Knowledge of the correctly ordered sequence is important for guiding an agent towards reward and represents the RL-acquired associative knowledge in this task. Nevertheless, it is a sparse and possibly quite inflexible code. For example, if correct order representations in tempPole and pOFC are learned via TD, then they rely upon fixed stimulus-to-stimulus mappings, and hence, swapping the order of two elements in the sequence would mean that an entirely new code has to be formed and the previous one over-written. By contrast, a neural code with knowledge of spatial or statistical contingencies (e.g., transitions that are generally more or less likely to occur in the task) would allow more flexibility in learning new relationships21. We tested this idea by examining neural representations related to the spatial proximity of subsequent states (a simple prior on likely state transitions) and to the statistical frequency of these transitions themselves. Importantly, such representations would rely on incidental learning mechanisms and relate to all stimuli, whether reinforced or not. They cannot be driven by reward associations. We expected suppression of BOLD, and thus weaker signals for nearby or likely transitions. However, note that the effects described below went in the opposite direction (see also Supplementary Table 2).

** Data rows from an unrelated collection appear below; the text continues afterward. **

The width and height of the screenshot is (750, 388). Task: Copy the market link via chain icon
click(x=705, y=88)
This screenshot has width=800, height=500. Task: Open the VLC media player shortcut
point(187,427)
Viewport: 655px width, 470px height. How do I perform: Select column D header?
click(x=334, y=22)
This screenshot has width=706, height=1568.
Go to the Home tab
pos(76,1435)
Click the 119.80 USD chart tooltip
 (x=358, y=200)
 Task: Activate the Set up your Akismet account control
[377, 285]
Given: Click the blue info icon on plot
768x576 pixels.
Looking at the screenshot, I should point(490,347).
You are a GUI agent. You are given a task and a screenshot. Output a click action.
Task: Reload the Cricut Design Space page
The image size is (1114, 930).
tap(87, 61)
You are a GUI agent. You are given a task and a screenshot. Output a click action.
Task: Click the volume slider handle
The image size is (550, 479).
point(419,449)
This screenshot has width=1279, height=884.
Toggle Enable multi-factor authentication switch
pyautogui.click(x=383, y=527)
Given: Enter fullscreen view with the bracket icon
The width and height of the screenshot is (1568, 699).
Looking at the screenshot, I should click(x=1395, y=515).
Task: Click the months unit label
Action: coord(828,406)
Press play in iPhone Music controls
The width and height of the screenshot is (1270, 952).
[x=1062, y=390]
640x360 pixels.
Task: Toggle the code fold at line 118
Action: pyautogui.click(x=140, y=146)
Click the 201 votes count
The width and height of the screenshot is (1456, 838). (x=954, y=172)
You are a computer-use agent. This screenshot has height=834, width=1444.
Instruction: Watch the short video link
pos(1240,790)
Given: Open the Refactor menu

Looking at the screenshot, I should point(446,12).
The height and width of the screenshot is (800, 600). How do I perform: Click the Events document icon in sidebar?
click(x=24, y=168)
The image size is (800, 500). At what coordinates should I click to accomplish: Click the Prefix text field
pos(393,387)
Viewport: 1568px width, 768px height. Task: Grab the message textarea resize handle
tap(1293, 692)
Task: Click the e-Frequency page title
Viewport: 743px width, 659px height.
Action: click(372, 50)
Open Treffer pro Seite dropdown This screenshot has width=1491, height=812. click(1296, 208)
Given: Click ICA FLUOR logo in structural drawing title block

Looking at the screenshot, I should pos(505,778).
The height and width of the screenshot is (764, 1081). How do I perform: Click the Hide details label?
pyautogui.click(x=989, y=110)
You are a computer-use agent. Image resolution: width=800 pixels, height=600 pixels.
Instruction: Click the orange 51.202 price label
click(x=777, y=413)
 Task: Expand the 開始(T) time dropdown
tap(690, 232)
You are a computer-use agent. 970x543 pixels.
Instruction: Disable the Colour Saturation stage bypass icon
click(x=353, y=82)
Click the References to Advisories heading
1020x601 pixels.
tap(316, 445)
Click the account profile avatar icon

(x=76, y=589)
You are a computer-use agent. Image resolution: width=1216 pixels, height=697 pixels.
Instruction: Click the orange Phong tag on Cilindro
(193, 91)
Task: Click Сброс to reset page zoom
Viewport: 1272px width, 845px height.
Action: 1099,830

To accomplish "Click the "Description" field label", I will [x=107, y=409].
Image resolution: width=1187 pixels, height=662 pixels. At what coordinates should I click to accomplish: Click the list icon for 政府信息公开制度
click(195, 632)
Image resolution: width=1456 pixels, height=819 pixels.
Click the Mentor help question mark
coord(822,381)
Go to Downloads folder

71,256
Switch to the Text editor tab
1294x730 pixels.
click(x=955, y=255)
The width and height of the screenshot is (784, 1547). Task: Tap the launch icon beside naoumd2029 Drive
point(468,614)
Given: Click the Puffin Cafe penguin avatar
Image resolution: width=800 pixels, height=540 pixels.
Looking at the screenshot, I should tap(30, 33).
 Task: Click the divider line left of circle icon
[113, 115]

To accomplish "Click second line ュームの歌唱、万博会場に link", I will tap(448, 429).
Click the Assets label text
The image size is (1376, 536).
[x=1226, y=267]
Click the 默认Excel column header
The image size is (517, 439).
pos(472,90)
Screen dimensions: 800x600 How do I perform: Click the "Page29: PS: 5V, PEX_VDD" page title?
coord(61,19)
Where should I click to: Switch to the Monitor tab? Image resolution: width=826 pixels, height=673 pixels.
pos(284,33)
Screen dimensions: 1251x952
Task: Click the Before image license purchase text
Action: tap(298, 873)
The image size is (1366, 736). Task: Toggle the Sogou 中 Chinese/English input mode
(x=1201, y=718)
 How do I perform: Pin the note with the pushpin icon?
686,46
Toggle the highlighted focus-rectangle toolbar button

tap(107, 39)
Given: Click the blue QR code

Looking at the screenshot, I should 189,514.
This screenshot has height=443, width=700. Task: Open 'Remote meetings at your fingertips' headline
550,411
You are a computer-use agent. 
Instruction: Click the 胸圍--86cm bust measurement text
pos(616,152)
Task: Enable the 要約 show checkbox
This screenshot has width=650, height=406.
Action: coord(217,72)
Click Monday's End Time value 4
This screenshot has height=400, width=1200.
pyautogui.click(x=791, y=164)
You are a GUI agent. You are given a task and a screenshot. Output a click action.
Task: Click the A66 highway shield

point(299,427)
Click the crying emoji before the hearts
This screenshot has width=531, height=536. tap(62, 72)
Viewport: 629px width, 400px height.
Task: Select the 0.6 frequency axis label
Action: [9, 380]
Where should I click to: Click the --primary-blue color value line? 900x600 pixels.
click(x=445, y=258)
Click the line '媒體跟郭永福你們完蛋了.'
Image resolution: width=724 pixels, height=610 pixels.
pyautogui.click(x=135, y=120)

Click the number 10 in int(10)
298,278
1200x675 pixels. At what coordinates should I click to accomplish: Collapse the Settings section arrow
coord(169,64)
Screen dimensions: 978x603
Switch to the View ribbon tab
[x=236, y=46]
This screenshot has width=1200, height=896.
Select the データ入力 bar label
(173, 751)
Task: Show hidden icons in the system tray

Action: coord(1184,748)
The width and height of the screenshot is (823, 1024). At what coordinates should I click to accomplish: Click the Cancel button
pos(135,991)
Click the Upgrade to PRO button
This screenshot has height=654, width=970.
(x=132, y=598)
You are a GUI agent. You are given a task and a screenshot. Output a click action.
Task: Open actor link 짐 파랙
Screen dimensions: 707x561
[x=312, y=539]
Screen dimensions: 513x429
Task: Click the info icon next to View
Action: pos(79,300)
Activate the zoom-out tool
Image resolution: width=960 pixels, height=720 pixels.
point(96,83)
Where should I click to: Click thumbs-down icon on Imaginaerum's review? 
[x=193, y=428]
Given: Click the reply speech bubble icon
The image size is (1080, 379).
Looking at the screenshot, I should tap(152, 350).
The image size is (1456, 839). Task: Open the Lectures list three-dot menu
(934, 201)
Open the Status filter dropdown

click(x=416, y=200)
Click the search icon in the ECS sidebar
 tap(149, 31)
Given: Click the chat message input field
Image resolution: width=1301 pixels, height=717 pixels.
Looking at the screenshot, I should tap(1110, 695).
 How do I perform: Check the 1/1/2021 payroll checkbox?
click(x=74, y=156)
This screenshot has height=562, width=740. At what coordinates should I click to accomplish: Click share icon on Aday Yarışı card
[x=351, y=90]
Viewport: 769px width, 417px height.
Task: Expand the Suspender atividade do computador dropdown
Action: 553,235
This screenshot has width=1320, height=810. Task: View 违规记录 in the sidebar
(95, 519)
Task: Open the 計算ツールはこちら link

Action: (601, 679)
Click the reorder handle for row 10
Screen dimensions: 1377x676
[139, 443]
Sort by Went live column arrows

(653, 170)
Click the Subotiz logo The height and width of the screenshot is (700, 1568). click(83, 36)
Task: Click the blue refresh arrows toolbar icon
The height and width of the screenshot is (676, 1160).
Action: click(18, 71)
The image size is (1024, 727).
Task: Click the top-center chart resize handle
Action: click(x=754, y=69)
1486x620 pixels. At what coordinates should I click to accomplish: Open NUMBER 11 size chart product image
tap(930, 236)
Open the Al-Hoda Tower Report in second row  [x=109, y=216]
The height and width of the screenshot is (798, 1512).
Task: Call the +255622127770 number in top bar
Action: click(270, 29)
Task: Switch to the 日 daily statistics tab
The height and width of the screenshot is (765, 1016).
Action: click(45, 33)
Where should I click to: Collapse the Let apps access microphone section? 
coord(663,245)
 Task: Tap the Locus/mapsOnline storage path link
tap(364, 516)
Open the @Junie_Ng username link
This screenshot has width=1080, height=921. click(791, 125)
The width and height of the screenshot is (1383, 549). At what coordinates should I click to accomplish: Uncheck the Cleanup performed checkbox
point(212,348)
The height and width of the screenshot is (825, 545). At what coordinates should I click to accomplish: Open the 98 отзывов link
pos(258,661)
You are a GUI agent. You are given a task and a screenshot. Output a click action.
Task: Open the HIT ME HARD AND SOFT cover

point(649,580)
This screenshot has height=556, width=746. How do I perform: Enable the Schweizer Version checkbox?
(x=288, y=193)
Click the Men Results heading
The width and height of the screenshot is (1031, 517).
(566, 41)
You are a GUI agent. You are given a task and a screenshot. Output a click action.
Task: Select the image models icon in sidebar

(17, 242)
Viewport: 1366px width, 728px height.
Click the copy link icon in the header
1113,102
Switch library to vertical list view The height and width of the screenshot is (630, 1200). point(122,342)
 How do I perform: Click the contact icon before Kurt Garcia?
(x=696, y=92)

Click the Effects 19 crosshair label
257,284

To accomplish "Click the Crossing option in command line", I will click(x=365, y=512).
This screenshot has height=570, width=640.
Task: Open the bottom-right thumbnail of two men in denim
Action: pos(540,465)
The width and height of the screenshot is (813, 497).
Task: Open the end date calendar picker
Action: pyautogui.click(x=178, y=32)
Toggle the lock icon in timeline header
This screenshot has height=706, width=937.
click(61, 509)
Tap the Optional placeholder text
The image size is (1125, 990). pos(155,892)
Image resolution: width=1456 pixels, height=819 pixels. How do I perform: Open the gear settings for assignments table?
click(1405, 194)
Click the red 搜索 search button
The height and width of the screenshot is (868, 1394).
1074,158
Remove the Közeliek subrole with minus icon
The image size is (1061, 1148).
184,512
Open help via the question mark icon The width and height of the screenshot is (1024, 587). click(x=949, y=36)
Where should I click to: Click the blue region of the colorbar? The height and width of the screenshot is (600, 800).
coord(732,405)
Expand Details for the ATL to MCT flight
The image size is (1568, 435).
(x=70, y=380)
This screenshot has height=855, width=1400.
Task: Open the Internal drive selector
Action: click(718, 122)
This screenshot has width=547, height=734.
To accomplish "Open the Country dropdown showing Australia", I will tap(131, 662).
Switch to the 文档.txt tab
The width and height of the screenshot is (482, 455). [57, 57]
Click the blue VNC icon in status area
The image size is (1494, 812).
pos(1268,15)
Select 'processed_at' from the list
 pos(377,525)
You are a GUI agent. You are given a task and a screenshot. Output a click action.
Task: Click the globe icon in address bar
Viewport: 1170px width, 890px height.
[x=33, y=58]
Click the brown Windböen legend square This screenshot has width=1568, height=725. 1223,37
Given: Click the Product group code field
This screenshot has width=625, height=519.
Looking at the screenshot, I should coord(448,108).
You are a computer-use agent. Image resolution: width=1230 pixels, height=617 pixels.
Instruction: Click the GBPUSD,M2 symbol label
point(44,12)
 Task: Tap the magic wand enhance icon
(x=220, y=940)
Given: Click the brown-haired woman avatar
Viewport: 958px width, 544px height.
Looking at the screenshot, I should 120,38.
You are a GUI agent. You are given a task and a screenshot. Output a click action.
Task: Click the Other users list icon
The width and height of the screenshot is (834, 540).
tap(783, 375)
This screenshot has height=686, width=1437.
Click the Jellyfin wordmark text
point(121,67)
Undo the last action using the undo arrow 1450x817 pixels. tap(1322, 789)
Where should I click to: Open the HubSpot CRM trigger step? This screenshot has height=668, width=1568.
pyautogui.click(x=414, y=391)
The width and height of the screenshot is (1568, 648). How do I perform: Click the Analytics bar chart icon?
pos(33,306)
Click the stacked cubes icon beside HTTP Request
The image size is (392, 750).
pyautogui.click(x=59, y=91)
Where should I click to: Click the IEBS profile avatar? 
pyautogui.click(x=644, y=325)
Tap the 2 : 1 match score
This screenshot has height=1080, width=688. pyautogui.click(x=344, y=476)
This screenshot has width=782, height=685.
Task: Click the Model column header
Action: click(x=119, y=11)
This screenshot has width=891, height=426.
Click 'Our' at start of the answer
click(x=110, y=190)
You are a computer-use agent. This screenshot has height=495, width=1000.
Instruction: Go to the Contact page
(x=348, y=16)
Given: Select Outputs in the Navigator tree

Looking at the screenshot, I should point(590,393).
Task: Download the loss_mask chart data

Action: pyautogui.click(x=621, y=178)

We first asked whether information about spatial distances between all elements, measured in terms of steps that make up a path on the grid, was present in our previously defined ROIs (GLM2, Supplementary Fig. 2d; Fig. 4a). This spatial distance contrast was not correlated with the ROI-defining contrast rr-cc (Pearson’s r = −0.02; see also Supplementary Fig. 2f). BOLD signals in both mPFC and amyg/hippo but not temporal pole or pOFC scaled with distance, with stronger (rather than weaker) responses for stimuli that were closer in space to the previous stimulus (p(amyg/hippo) = 7.91e-6, t(25) = −5.6; p(mPFC) = 7.54e-6, t(25) = −5.62; p(pOFC) and p(tempPole) > 0.1; all one-sample t-tests; mPFC global peak: 0, 50, −14, z = 5.0; peak within mPFC spherical ROI: 0, 36, −6, z = 4.01; amyg/hippo global peak: 30, −4, −24, z = 5.26; Fig. 4b, c). At the whole brain, spatial relationships were reflected in the activity of an extended network of brain regions which included mPFC and the amygdala-hippocampus border (all cluster-corrected; Supplementary Fig. 4a). Note that during the pre-scan learning task, larger spatial distances were associated with longer travel times (correlation trajectory time and spatial distance: Pearson’s r = 0.5 and r = 0.66 on days 1 and 2). Thus, the experience of both time and distance could have contributed to the formation of this neural representation.

Fig. 4
figure 4

Statistical knowledge of the task space in mPFC and amyg/hippo. a Two measures of statistical (incidental) knowledge were examined. In other words, stimulus–stimulus relationships that are true across all stimuli and independent of reward: spatial link distance, i.e., the number of steps from one element to another; and transition frequency, i.e., how often a transition from one element to another was experienced. Transition frequency was updated on a trial-by-trial basis (for model details, see Methods). b Both spatial link distance (sign-flipped for illustration) and transition frequency were reflected in BOLD activity in mPFC and amyg/hippo but not temporal pole or pOFC. Intriguingly, transition frequency (absolute measure of link between stimulus i and j) was a better predictor of activity in mPFC and amyg/hippo than transition probability (right: normalized measure of likelihood of going from i to j, given i), suggesting an absolute coding of the global task space rather than conditional knowledge of transitions normalized by the frequency of experiencing the initial states; *p < 0.05 in one-sample t-test. c Both effects are illustrated in both regions by separating trials into those with short/mid/long spatial distances (top), or low/mid/high transition frequency (bottom) between successive elements. d Spatial distance modulations decreased, and transition frequency modulations increased over time in mPFC. Error bars denote SE; see also Supplementary Fig. 4

In addition to spatial proximity, a more important piece of information for anticipating the next element during the scan task, is the likelihood of transitioning between any two stimuli on the grid (Fig. 4a, Supplementary Fig. 4c). We tested, using a model with trial-by-trial updates (see Methods), whether BOLD responses scaled with the frequency of an experienced transition from the previous to the current stimulus in any of our ROIs. Again, there was no correlation between this contrast and the ROI-defining contrast (r = −0.01; Supplementary Figs. 2f and 4c). Indeed, mPFC and the amygdala-hippocampus border, but not temporal pole or pOFC, had knowledge of these higher-order statistical relationships (p(amyg/hippo) = 0.002, t(25) = 3.46; p(mPFC) = 0.024, t(25) = 2.39; p(tempPole), and p(pOFC) > 0.05; one-sample t-tests; Fig. 4b, c; Supplementary Fig. 4a); they responded more strongly to transitions with a high frequency of occurrence.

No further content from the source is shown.